The next minor is scoped to four things:

  1. Generics finalized. Function and struct generics work today; what is missing is the type bound syntax (<T: Comparable>) and a clearer error message when inference fails. Once landed, generics stop being marked "in progress" everywhere.
  2. Error propagation operator (?). Today, T | nil plus match handles the optional case well, but errors that need to bubble force a verbose pattern. We want value? for the common short form, modeled on Rust's ?.
  3. Async primitives. We have an internal goroutine pool used by the agent runtime. The next release exposes async and await as keywords with the same scheduling rules. Cancellation and timeouts are part of the surface.
  4. Interface / protocol declarations. interface will declare a set of method signatures; types that satisfy the signature are automatically usable wherever the interface is required. This is the last piece needed before the standard library can express things like Iterable<T> or Hashable.

v1.0 (stable language)

The 1.0 milestone marks the language as stable. After 1.0, the core syntax and semantics will not change in a backwards-incompatible way without a --edition opt-in.

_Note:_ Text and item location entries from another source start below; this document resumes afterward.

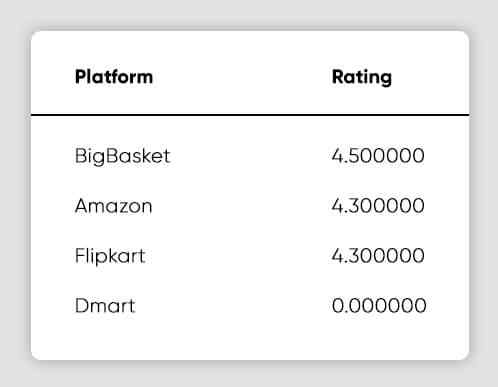498x387 pixels.
Task: Click BigBasket row gap between name and rating
Action: click(x=251, y=156)

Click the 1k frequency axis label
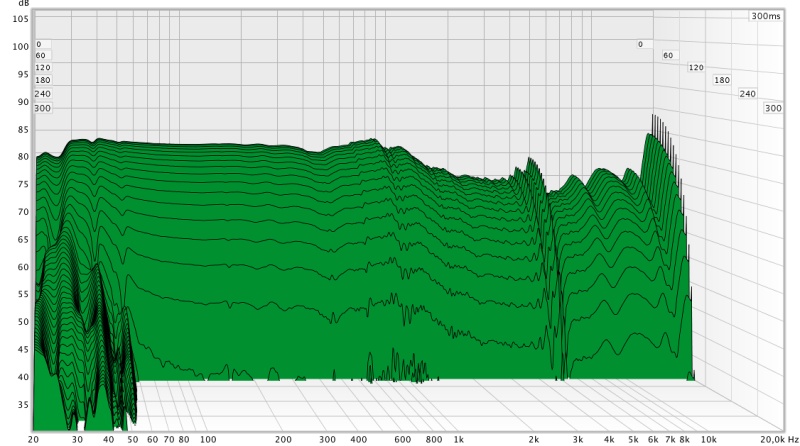tap(458, 439)
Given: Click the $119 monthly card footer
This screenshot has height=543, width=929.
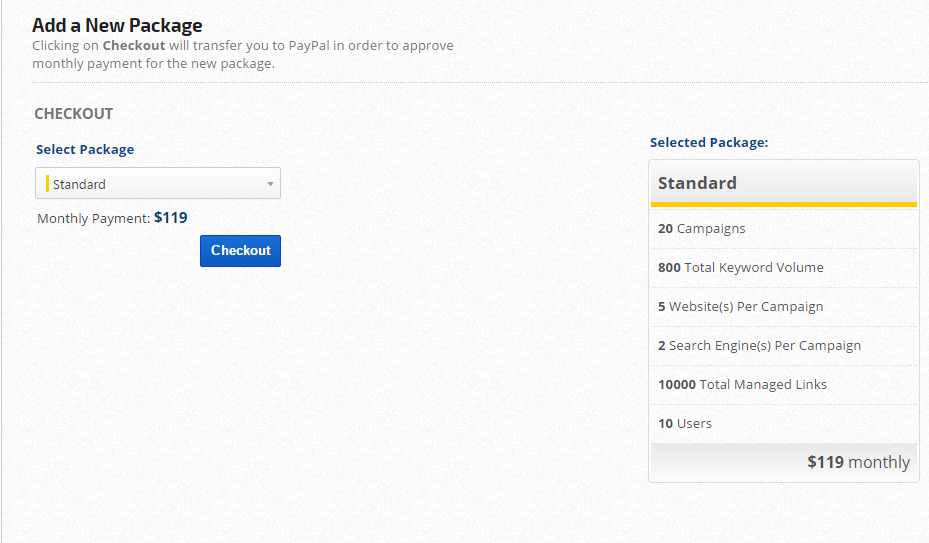Looking at the screenshot, I should (858, 462).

To get there, Mochi needs:

  • A versioned language specification document (today the spec lives in the test suite and a handful of design notes).
  • Generics, async, and interfaces from the 0.11 train shipped and used in the standard library.
  • A stable standard library API, including io, fs, time, http, crypto, and json. Not breaking these later is most of the work.
  • A package registry with semantic-version resolution, lockfiles, and a publish workflow.
  • LSP feature-complete enough that VS Code and JetBrains feel like a first-class IDE experience.
  • Native Windows support without WSL.
  • A test suite that exercises every spec example on every supported platform and every transpiler target.

We are not promising a date. We are promising that 1.0 ships when the list above is true and not before.

Things we are deliberately not building

To stay small, some doors stay closed:

  • Operator overloading. + on string and list is the only overload, and it is in the language definition; users cannot overload operators on their own types.
  • Macros. Code that generates code adds an extra layer of debugging for a payoff that templates and codegen tools handle well enough.
  • Inheritance. Composition through structs and methods covers the modeling cases; interfaces (when they ship) cover polymorphism.
  • A template engine, web framework, or ORM in the standard library. These belong in third-party packages.

How to influence priorities

  • Open a GitHub Discussion with the use case. Real programs help us pick the right design more than abstract requests.
  • File a bug with a reproduction. Bug reports get priority over feature work.
  • Ship a patch. The contributor guide is in the repo; small PRs that add tests for missing behavior are easiest to land.